Europa walczy z zabójczym żywiołem. Burza Ciaran zbiera śmiertelne żniwo
Orkan Ciaran w czwartek nawiedził północno-zachodnią Europę z ulewami i wiatrem dochodzącym do 200 km/h. Żywioł zniszczył domy i pozbawił prądu setki tysięcy osób. Co najmniej siedem osób zginęło, a dziesiątki kilkadziesiąt zostało rannych.
Orkan Ciaran napędzany jest przez potężny prąd napływający z Atlantyku. Już wcześniej wywołał poważne powodzie w Irlandii Północnej i niektórych częściach Wielkiej Brytanii. Teraz żywioł sieje spustoszenie w Europie Zachodniej.
Jak podaje Reuters, wiatr o prędkości ponad 190 km/h nawiedził północny kraniec atlantyckiego wybrzeża Francji, wyrywając drzewa z korzeniami i wybijając okna. Ogromne fale, sięgające 20 metrów, uderzyły we francuskie porty. Powalone drzewa zablokowały drogi w zachodniej Francji.

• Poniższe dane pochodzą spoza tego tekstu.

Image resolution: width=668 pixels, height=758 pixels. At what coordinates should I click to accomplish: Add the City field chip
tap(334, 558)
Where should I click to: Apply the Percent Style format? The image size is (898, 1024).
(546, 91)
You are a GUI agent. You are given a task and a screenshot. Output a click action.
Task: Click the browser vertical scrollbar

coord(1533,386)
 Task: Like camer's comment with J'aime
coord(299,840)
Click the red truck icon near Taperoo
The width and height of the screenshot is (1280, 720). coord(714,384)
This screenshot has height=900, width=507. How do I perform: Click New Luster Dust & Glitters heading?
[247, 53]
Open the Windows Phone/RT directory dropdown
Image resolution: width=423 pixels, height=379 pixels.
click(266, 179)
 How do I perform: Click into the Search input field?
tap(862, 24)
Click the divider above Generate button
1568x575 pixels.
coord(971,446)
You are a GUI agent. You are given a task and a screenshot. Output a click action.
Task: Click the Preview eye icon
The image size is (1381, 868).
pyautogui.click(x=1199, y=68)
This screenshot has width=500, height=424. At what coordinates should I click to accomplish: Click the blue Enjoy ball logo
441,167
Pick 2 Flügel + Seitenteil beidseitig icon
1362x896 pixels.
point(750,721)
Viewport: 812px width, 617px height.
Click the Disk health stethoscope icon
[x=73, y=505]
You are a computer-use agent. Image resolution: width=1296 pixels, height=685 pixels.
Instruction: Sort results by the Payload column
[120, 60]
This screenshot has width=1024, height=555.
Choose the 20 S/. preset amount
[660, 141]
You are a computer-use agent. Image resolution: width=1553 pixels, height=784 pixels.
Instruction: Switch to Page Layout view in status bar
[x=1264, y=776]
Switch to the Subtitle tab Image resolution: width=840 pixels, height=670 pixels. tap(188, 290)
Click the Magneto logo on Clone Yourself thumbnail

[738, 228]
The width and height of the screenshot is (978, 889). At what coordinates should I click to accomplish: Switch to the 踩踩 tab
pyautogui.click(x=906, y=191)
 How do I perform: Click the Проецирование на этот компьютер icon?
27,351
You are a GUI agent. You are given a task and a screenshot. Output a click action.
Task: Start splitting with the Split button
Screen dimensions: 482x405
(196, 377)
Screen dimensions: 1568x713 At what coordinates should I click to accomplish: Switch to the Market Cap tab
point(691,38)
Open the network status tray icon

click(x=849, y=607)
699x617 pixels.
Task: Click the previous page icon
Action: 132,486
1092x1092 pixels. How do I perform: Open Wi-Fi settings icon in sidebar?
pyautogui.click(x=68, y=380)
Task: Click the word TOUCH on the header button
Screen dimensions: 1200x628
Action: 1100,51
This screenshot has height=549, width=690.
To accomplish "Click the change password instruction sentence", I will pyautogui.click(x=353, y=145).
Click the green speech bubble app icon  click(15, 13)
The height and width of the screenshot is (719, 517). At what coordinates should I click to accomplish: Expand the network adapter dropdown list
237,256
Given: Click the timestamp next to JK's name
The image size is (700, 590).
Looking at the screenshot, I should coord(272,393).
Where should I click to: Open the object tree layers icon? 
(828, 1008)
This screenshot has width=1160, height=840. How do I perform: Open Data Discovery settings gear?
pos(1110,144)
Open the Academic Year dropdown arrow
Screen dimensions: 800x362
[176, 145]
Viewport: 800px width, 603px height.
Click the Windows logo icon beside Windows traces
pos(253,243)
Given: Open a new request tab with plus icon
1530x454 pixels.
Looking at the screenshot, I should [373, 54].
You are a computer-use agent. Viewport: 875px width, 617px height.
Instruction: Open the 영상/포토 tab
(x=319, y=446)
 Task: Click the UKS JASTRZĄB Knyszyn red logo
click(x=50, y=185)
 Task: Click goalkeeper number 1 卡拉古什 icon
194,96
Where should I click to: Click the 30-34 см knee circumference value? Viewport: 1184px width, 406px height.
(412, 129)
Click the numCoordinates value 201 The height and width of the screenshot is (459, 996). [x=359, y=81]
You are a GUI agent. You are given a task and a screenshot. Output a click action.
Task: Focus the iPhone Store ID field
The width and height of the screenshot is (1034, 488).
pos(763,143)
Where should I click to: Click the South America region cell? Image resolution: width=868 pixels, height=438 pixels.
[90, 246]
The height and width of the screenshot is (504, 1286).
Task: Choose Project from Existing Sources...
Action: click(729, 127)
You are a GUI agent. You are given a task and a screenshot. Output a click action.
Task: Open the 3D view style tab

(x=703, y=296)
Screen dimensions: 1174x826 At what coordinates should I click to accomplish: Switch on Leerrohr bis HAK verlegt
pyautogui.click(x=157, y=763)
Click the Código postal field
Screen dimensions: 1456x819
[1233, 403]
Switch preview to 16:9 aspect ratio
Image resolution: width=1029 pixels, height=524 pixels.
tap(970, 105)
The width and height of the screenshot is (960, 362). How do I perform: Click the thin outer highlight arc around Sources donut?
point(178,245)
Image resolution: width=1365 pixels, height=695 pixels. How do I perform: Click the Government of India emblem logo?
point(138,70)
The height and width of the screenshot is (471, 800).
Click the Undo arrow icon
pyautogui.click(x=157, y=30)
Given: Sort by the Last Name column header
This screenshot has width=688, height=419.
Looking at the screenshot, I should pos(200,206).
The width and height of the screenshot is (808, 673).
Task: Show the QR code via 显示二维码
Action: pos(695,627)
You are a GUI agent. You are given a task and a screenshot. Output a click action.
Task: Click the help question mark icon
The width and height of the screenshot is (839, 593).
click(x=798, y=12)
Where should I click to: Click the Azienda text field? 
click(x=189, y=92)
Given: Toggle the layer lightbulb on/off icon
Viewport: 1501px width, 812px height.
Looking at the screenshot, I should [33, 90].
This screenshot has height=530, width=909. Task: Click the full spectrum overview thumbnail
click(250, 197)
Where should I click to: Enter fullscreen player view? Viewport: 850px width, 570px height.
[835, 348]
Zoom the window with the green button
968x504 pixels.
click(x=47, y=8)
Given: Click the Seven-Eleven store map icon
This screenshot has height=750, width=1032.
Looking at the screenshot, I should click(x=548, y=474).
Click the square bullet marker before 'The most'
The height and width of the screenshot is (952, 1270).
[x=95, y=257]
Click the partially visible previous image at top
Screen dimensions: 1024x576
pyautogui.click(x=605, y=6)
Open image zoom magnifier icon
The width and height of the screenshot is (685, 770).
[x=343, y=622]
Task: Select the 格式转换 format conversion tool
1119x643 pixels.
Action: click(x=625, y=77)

W wyniku uderzeń fal, na francuskim wybrzeżu rannych zostało 15 osób, w tym siedmiu strażaków. Władze w Finisterre apelowały o pozostanie w domu ze względu na podmuchy sięgające prędkości 207 km/h. W rezultacie zamknięto parki, lasy, odwołano lokalne pociągi i zablokowano wszystkie drogi w mieście. Przeniesienion ponad 1300 osób, głównie z kempingów - ewakuowano też kilka domów po przewróceniu się dźwigu.
W czwartek urzędnicy poinformowali, że kierowca ciężarówki zginął wskutek przygniecenia przez drzewo w departamencie Aisne w północnej Francji, a ponad 1,2 miliona ludzi, w tym około połowa mieszkańców Bretanii, straciła dostęp do prądu.
Dalsza część artykułu pod materiałem wideo
Francuski minister transportu apelował o unikanie podróży i ostrożność na obszarach objętych ostrzeżeniami pogodowymi, zaznaczając, że drogi w takich warunkach mogą być regularnie blokowane.
Niemcy, Holandia, Belgia i Hiszpania również walczą z żywiołem
Orkan Ciaran dał też się we znaki w sąsiednich Niemczech. Straż pożarna poinformowała o śmierci 46-letniej kobiety, na którą spadło drzewo.
W Holandii doszło do tragicznego wypadku, w którym jedna osoba została przygnieciona przez drzewo w Venray, w prowincji Limburgia. Co najmniej 10 innych osób odniosło obrażenia wskutek unoszonych przez silny wiatr przedmiotów, a trzy z nich są w stanie poważnym.
W Belgii dwie osoby zginęły w środkowej Gandawie - po uderzeniu spadającymi gałęziami z drzew. Jedna z ofiar miała pięć lat, a druga to 64-letnia Niemka, która odwiedzała Belgię. Dodatkowo trzecia osoba doznała poważnych obrażeń w wyniku zawalenia się wysokiego muru w porcie w Antwerpii.
W Hiszpanii jedna kobieta straciła życie po tym, jak na nią spadło drzewo w centrum Madrytu. Trzy inne osoby zostały ranne.